Hey, I have an idea for a new kind of 3D printer that is

Hey, I have an idea for a new kind of 3D printer that is built on the technology of current laserjet printers. Do you know anything about the manufacture photoconducting drums? If so, I’d like to pick your brain.

I’ve considered this before. The resolution would necessarily be pretty high, but toner isn’t the cheapest material, nor would the parts likely be very durable. I also suspect that it would be terrible at overhangs.

I have an innovation that would dramatically speed the process of 3D laser printing but I don’t have a working prototype, so I can’t speak to evidence with overhangs. The assumption that I’m working on is that the steepness of any overhang would be commensurate in scope with the size of toner particles and the required surface area for adequate particle-to-particle adhesion. These are exactly the same considerations for extrusion-style printers.
As for the durability of parts, this would likely be a function of paid-for-quality, right? I know that photoconductive drums and rubber rollers used in current 2D laser printers are often rated for tens of thousands of hours of print time.
Toner is not very expensive - it suffers from the same kind of price gouging that is used in the 2D printer industry for inks.
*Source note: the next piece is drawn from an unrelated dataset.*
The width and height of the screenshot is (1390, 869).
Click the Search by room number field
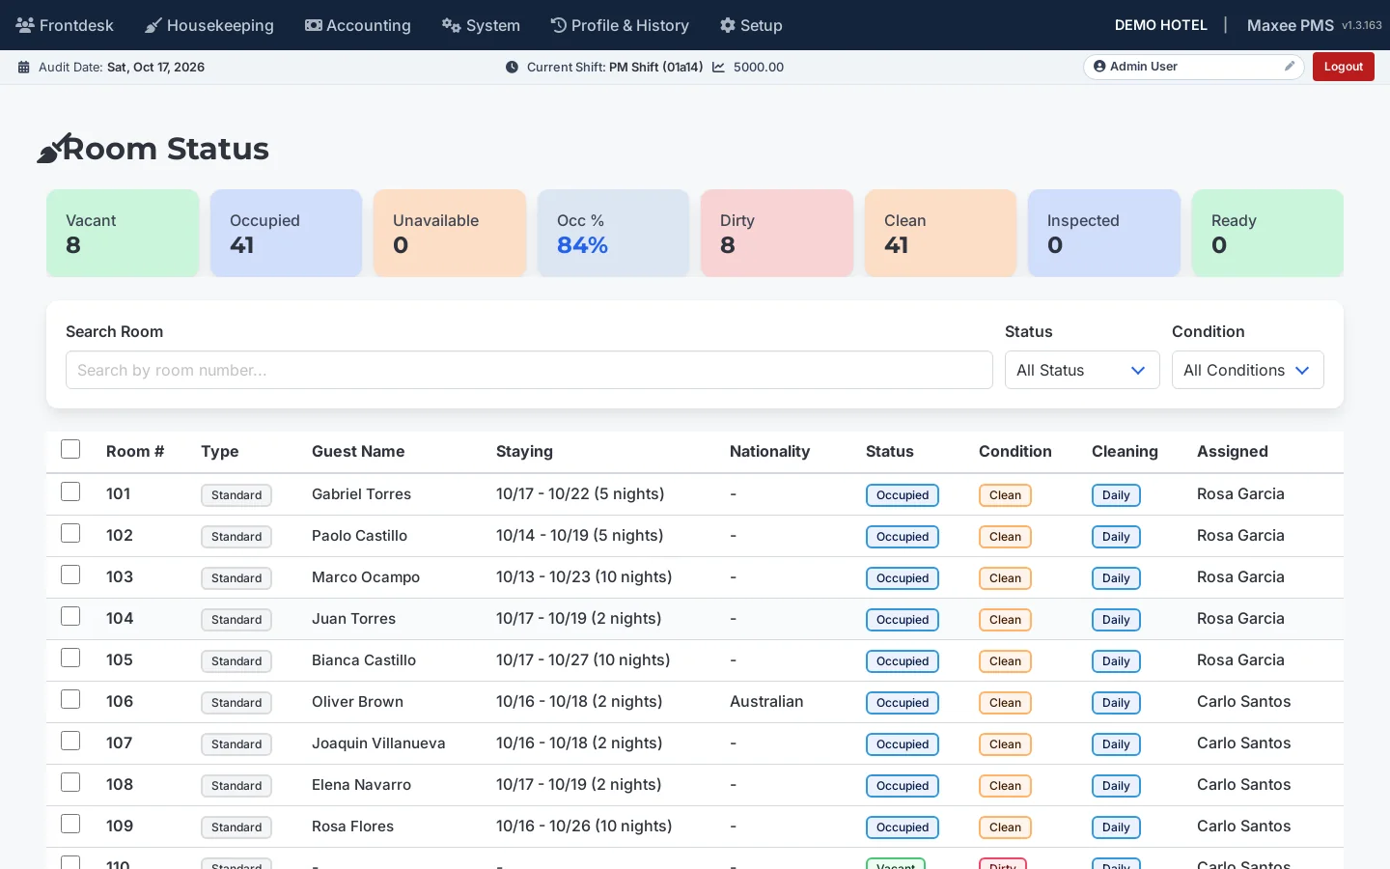point(529,370)
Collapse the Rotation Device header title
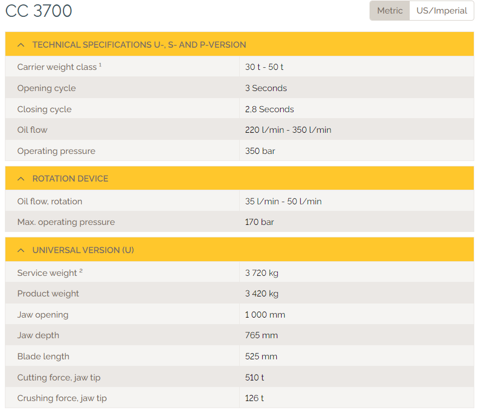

I was referring to the durability of the prints, not the printer components (though in my work, they are often one and the same).

Ah, I totally misunderstood you. This is actually a point about which I would like to talk with someone who has more experience in 2D laser printing. Current toner particles used in your typical desktop laserjet printer are styrene particles with some colorant, perhaps carbon black (which is a conductive form of carbon of very fine particulate). The particles are about 10-100 microns in size, and generally (as best i can tell) the toner manufacturers would perfer to keep toner size fairly consistent among batches. This helps with printing accuracy as well as drum maintenance (so too-large or too-small particles don’t get stuck in and clog the mechanisms). Laser printing works by attracting toner to a photoconducting drum via static electricity forces, so the voltage differential between the drum and the toner particles must be large enough to attract the mass of any individual particle. It would be good to know whether there is diminishing returns on how big a toner particle can be, and how massive a toner particle can be. The kinds of plastics used in extrusion style 3D printers may be too dense - that is, they may be too massive as a 100 micron diameter sphere to be attracted to a photoconducting drum via static electricity. OR it may be that there is such an excess of static force that it won’t matter all that much what the toner particles are made of.
So, whether the printed object is made from melted styrene or from some other plastic such as PLA or ABS would certainly contribute to the printed object’s lifespan and durability.
tl;dr: it may be possible to use any print substrate - not just current toners. Durability would depend on print substrate choice.

It would depend less on the type of material used than on how well the particles are bonded together. My experience suggests that a toner printer would not form very strong bonds.